**USING THE INFORMATION:**
1. From the description of Resisting Illegitimate Authority, quote word for word the part that opens with the words containing "A Thinking Person’s" and closes with "survive and thrive.".
2. According to the description of Resisting Illegitimate Authority, what is humanity's "fatal flaw"?

**TEXT UNDER STUDY:**
--------------------
Resisting Illegitimate Authority

A Thinking Person’s Guide to Being an Anti-Authoritarian―Strategies, Tools, and Models

The capacity to comply with abusive authority is humanity’s “fatal flaw.” Fortunately, there are anti-authoritarians—people comfortable questioning the legitimacy of authority and resisting its illegitimate forms. However, as Resisting Illegitimate Authority reveals, these rebels are regularly scorned, shunned, financially punished, psychopathologized, criminalized, and even assassinated. Profiling a diverse group of US anti-authoritarians—from Thomas Paine to Ralph Nader, Malcolm X, Lenny Bruce, Jane Jacobs, and Noam Chomsky—in order to glean useful lessons from their lives, Resisting Illegitimate Authority provides political, spiritual, philosophical, and psychological tools to help anti-authoritarians survive and thrive.

Reviews

“For a reader, there is no greater reward than to come upon a startlingly original book, one that prompts you to think anew about important aspects of the American character, past and present. Such is Bruce Levine’s Resisting Illegitimate Authority. This is a book, written in wonderfully clear prose, that will stay with you, and one that you will eagerly recommend to others. The portraits of famous Americans, ranging from Thomas Paine to George Carlin, as seen through an “anti-authoritarian” lens, are particularly memorable and compelling.”
--------------------
**SUPPLIED MATERIAL:**
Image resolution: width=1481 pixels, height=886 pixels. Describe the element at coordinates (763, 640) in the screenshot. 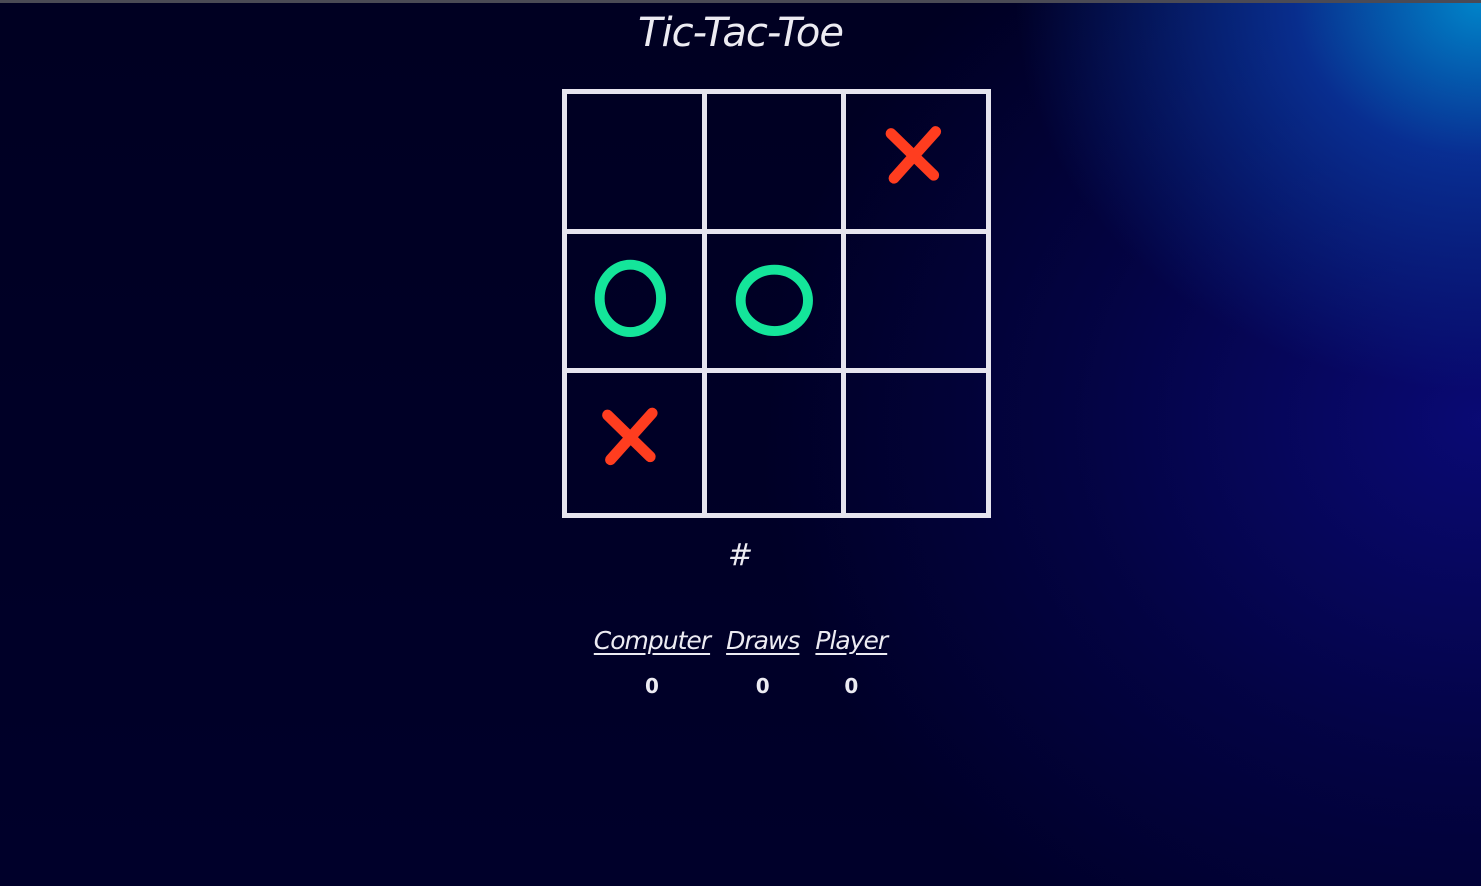

I see `draws-label: Draws` at that location.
--------------------
**SOLUTION SET:**
1.
A Thinking Person’s Guide to Being an Anti-Authoritarian―Strategies, Tools, and Models

The capacity to comply with abusive authority is humanity’s “fatal flaw.” Fortunately, there are anti-authoritarians—people comfortable questioning the legitimacy of authority and resisting its illegitimate forms. However, as Resisting Illegitimate Authority reveals, these rebels are regularly scorned, shunned, financially punished, psychopathologized, criminalized, and even assassinated. Profiling a diverse group of US anti-authoritarians—from Thomas Paine to Ralph Nader, Malcolm X, Lenny Bruce, Jane Jacobs, and Noam Chomsky—in order to glean useful lessons from their lives, Resisting Illegitimate Authority provides political, spiritual, philosophical, and psychological tools to help anti-authoritarians survive and thrive.

2. The capacity to comply with abusive authority.